For Lanto Robivelo, being a Social Worker is more than a job. It’s his life’s work.

“I was interested in becoming a social worker to contribute my share of bricks to the development of my country,” says Lanto. “In my work, I like to encourage families and children. . .I can be their voice and help them find their own.  My work gives me a better understanding of myself and gives meaning to this life on earth.”

Lanto is the National Director of FAMadagascar, the Martin James Foundation’s (MJF) partner organisation, which provides family strengthening services and develops foster care programmes.

Madagascar, situated off the southeast coast of Africa, is the fourth largest island globally, and it’s also one of the world’s poorest countries. More than 90% of the population live on under US$2 a day, more than half of whom are children (World Bank, 2019).


©UNICEF Madagascar/2021/Andrianandrasana


The impact of poverty has many effects on the lives of Malagasy children. For example, their access to education and health care is limited, and they are also vulnerable to sexual exploitation. UNICEF estimates that over 900,000 children in Madagascar are orphans, which they define as a child under 18 years of age who has lost one or both parents to any cause of death. So while many of those children have a living parent, they can still be placed in orphanages or forced to live on the streets (UNICEF, 2008). Globally it is estimated that 8 out of 10 children growing up in orphanages have family (Csáky 2009).

Lanto explains, “At FAM, we are convinced that poverty alone should not be the reason for placing a child outside his or her family of origin. That is why we help the child’s biological family through the challenges they face.”

FAM was founded in 2015 by a British couple, John and Cath Butlin, both of whom are educators and foster carers.

“Madagascar is one of the poorest countries in the world, and the first thing we learnt was the tragic fact that many children end up in institutional care due to poverty, with very little support for struggling families,” says Cath. “It’s like putting a plaster on a wound that needs proper stitching up.”


©UNICEF Madagascar/2021/Andrianandrasana


 Wanting to use a more effective approach, FAM addresses the issues caused by poverty and related social challenges holistically. Lanto’s prior work in Child Protection, coupled with his exceptional communication, management, and leadership skills, have made him a driving force of FAM’s work. His desire to defend and protect the rights of children motivates his daily work.

“The work of FAM is crucial for our country so that children can take on their role and develop Madagascar now and in the future,” says Lanto.

FAM works with families in crisis to prevent child abandonment or placement in an orphanage.
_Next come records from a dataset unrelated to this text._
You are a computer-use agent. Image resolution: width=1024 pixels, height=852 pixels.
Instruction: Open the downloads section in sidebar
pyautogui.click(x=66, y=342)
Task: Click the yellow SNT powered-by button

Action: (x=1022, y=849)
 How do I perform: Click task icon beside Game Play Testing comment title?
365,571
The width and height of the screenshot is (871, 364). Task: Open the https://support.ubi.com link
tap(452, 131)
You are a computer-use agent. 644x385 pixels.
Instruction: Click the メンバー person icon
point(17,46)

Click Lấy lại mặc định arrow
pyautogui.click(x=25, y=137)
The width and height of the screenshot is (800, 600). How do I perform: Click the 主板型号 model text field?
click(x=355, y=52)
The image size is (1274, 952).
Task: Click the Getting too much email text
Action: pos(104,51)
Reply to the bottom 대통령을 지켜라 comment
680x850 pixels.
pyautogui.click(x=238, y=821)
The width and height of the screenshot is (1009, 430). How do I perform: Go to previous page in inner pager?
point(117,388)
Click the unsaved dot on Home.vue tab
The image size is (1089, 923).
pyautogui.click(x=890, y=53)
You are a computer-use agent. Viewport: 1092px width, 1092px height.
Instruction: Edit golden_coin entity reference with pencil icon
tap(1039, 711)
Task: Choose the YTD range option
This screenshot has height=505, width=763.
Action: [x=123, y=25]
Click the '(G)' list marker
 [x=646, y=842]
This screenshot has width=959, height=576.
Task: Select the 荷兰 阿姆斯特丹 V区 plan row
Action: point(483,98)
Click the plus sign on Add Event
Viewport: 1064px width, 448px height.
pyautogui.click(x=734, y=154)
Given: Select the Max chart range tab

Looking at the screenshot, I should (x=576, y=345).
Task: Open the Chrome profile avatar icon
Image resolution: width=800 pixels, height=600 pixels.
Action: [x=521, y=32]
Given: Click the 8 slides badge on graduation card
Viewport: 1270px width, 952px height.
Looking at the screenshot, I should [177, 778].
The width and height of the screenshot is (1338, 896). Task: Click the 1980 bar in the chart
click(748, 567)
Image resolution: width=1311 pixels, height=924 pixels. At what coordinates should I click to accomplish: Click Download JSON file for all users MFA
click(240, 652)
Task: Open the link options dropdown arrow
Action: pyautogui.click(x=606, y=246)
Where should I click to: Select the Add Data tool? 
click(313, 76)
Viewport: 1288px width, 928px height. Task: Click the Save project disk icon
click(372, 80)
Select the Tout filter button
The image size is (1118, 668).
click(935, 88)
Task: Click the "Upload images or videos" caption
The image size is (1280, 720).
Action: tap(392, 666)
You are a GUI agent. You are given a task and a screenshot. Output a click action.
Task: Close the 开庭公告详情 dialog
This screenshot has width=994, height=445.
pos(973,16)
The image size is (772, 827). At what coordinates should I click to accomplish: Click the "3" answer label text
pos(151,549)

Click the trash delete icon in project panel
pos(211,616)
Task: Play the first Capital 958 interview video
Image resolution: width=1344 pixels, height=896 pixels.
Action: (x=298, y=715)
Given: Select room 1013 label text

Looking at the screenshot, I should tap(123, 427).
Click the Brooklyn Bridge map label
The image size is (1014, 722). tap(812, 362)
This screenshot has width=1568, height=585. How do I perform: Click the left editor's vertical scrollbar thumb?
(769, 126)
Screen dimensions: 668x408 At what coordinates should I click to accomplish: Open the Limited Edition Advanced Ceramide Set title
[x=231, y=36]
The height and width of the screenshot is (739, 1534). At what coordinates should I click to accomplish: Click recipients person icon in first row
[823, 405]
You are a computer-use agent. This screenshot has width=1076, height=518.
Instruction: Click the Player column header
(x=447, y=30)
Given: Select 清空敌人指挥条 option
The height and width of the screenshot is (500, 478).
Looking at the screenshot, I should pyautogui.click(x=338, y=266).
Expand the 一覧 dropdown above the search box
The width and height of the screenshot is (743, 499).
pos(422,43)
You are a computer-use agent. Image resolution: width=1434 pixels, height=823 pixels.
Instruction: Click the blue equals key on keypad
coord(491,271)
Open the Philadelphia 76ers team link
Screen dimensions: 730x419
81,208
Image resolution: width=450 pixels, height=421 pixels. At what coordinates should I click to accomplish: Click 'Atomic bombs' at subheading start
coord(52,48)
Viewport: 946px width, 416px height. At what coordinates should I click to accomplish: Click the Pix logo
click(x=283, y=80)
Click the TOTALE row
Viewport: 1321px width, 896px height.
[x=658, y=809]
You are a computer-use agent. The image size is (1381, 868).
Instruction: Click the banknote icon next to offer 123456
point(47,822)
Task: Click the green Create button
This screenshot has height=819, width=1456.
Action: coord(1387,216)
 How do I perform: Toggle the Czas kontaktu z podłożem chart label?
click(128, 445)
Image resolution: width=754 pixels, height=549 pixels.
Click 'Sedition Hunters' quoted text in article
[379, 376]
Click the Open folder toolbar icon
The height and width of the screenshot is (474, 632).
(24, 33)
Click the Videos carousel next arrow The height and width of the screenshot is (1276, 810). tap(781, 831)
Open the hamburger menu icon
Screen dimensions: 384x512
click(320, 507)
For example, during the pandemic, they helped move 21 pregnant women from a homeless shelter to safe housing in the community close to the maternity hospital. MJF funded a social work position to support this work, and the project has prevented children from being separated from their families and entering orphanages.

FAM also works closely with the Malagasy Government to help formalise in-country foster and kinship care. Recently, MJF has joined meetings with FAMadagascar, the Malagasy Government and UNICEF to support the development of a foster care handbook. A new foster care law is close to being passed by the Government, and at that point, MJF will support FAMadagascar to implement one of the first foster care pilot projects in the country.

©UNICEF Madagascar/2021/Andrianandrasana

“It makes me proud that FAM is both close to its beneficiaries and also to the decision-makers and partners,” says Lanto. “Thanks to the support of the Martin James Foundation, FAM has gained notoriety, knowledge and know-how with institutions and organisations in Madagascar.”

Lanto was quick to mention who he views as heroes in creating a world where children don’t grow up in orphanages or other institutions – foster carers. He realises the vital role they play and says humanity can’t grow and develop without their generous sacrifices and support.

He says, “Your actions today prove the greatness in you. By becoming a foster carer, you give more meaning to the existential question of humanity. Sharing love, educating children is not easy, but it can be done. Foster parents are the real heroes for the change in our society of tomorrow. Of course, the task is difficult sometimes, but we have the professionals who accompany us. They are there for us, and they are there to help us to excel even more.”